Page excerpt:
──────

The Geneva Accords were a dead letter due to violations on both sides.  All one has to do is read the Accords.  I mean OMG, the USA sent in a whole new military advisorship team replacing the French, and installed a whole new government: clearly those were massive violations.  The infiltration by Hanoi into the south were also clear violations.   Diem voided the elections?  Diem at that time was our puppet. Plain and simple.  Lansdale was his chief manipulator.  The Chinese were very worried about going to war again with the USA after Korea, so they made Hanoi accept this breakage. Without the US being there, I do not think they would have.  Eisenhower later admitted he was not going to allow the elections since he knew Ho Chi MInh would win big. Ike, LBJ and RMN all refused to be the president who would let the north have their DIen Bien Phu victory.  Only Kennedy countenanced it, and that was after the 1964 election. Maybe because he had been there back in 1951?

But LBJ took care of all this with his declaration of war on Hanoi did he not? 

I take a back seat to no one on Kennedy's civil rights program.  JFK began on civil rights the night he was inaugurated--that was the beginning of affirmative action.  Which no president had done before.  That's halting? I could have gone further with this as Selverstone calls Kennedy a conservative in economics also.  What BS.  Heller was his chief economics advisor. Heller used to make jokes about Milton Friedman and the Chicago school. Kennedy went at it with the Fed through James Saxon. JFK's tax cut was targeted to the middle and working class. This is conservative? No, its Selverstone doing a caricature for political purposes. Fitting with his Cold Warrior labeling.  (Mike, in that book Selvestone edited , you leave out the guy he picked to write about JFK's assassination.  It was John McAdams.) This is part of the man's agenda in this book in trying to say that Kennedy would have made an open ended commitment. Nutty.

This idea you have that Selverstone has all kinds of new evidence that changes the equation is simply false.  This is like saying that Posner had new evidence in Case Closed.  If you quote a witness from the Warren Commission, that is still the Warren Commission.  Same with Selverstone.  The things he says about an adjustment in flow concern the 1964 election, which we all knew was the case long ago from O'Donnell and Powers. The 1965 end date was unconditional. Or else why would Kennedy demand it be placed back in after Sullivan took it out of the Taylor McNamara report? Selverstone cherry picked a quote that had been out there and which, as I note, was explained by Newman. And he does not discuss the McNamara debrief does he? Since that closes the case.

Does he deal with those 19 witnesses I connected to JFK whom he all told he was leaving in 1965?  Not that I can see.  And you leave out how he was all so eager to chalk all this up as embellishment after the fact e.g. Forrestal. Which is the real point of the book.  And, with help from Scott, I  proved he was wrong on that, and exposed him as a zealot.

──────

Material for this task:
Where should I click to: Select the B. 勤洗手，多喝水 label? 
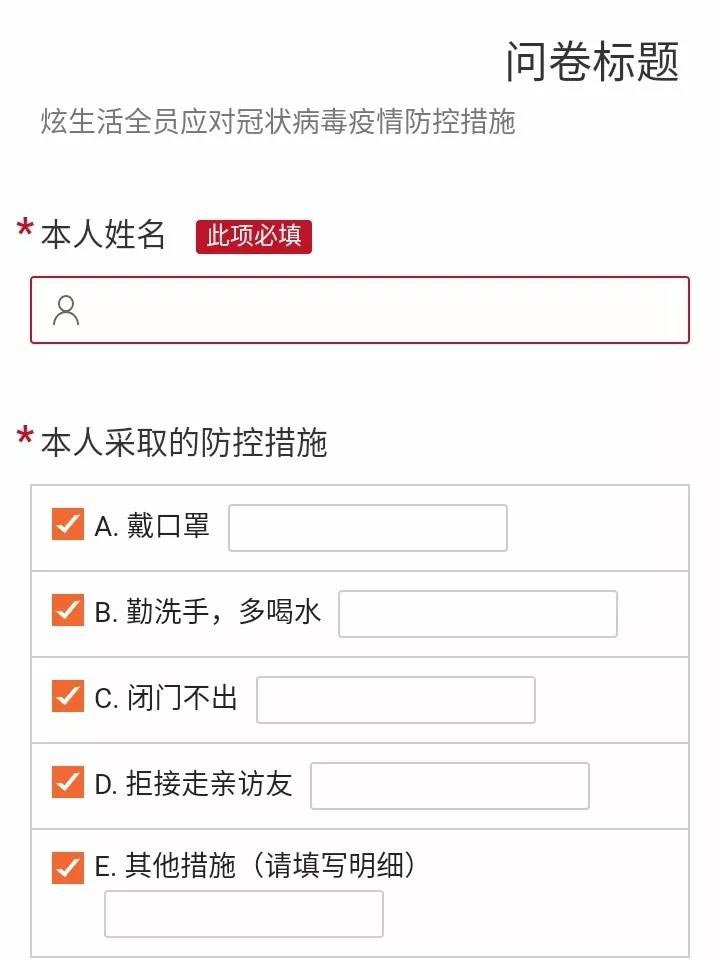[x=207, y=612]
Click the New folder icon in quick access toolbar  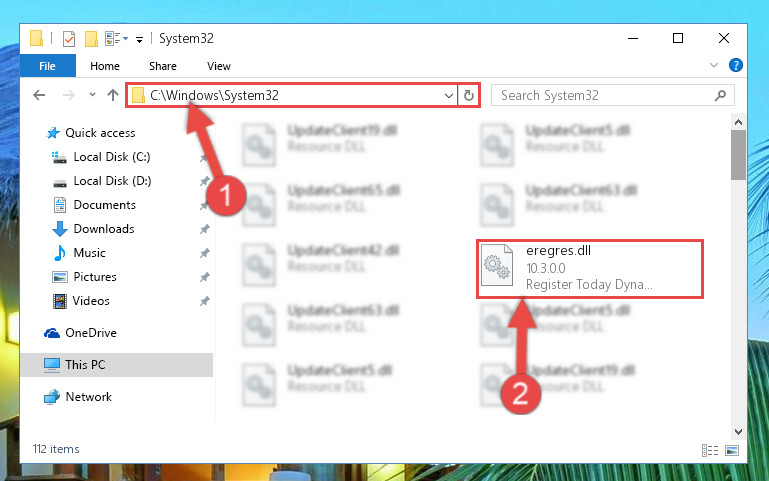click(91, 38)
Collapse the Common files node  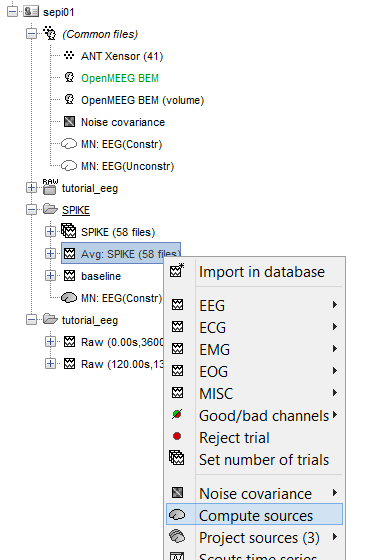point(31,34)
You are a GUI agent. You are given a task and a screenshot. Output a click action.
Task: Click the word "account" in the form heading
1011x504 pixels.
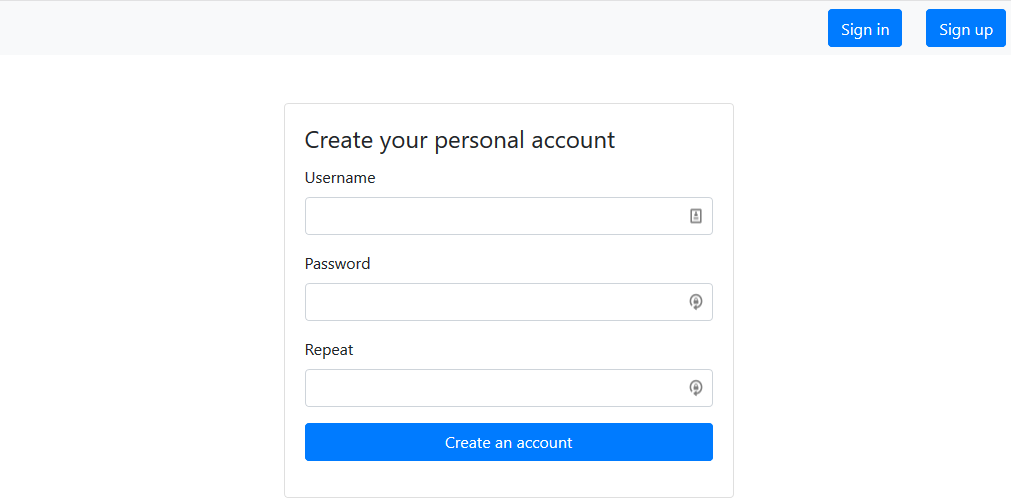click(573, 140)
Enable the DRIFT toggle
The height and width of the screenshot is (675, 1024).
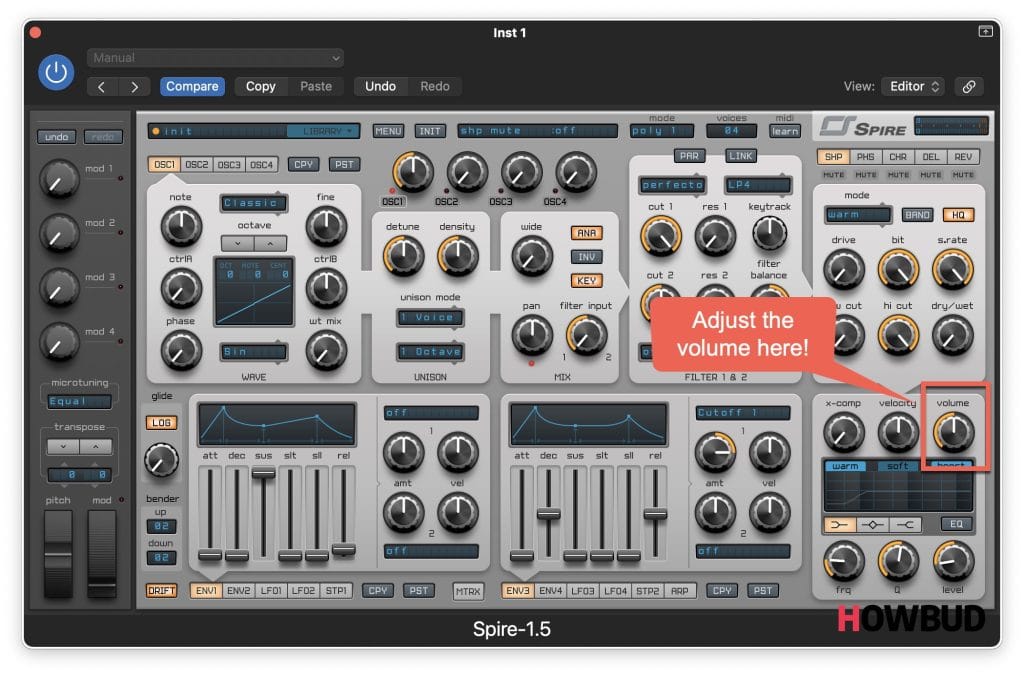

──────

Tasks to carry out:
A) Edit the forum post on Kennedy and Vietnam: give the stretch from "This idea you" through "closes the case." again, with "Warren Commission" changed to "Warren Report".
B) Pick out each line of the entries that contains the string "screenshot", matching case exactly.

Final results:
A)
This idea you have that Selverstone has all kinds of new evidence that changes the equation is simply false.  This is like saying that Posner had new evidence in Case Closed.  If you quote a witness from the Warren Report, that is still the Warren Report.  Same with Selverstone.  The things he says about an adjustment in flow concern the 1964 election, which we all knew was the case long ago from O'Donnell and Powers. The 1965 end date was unconditional. Or else why would Kennedy demand it be placed back in after Sullivan took it out of the Taylor McNamara report? Selverstone cherry picked a quote that had been out there and which, as I note, was explained by Newman. And he does not discuss the McNamara debrief does he? Since that closes the case.

B)
You are a GUI agent. You are given a task and a screenshot. Output a click action.
The height and width of the screenshot is (675, 1024).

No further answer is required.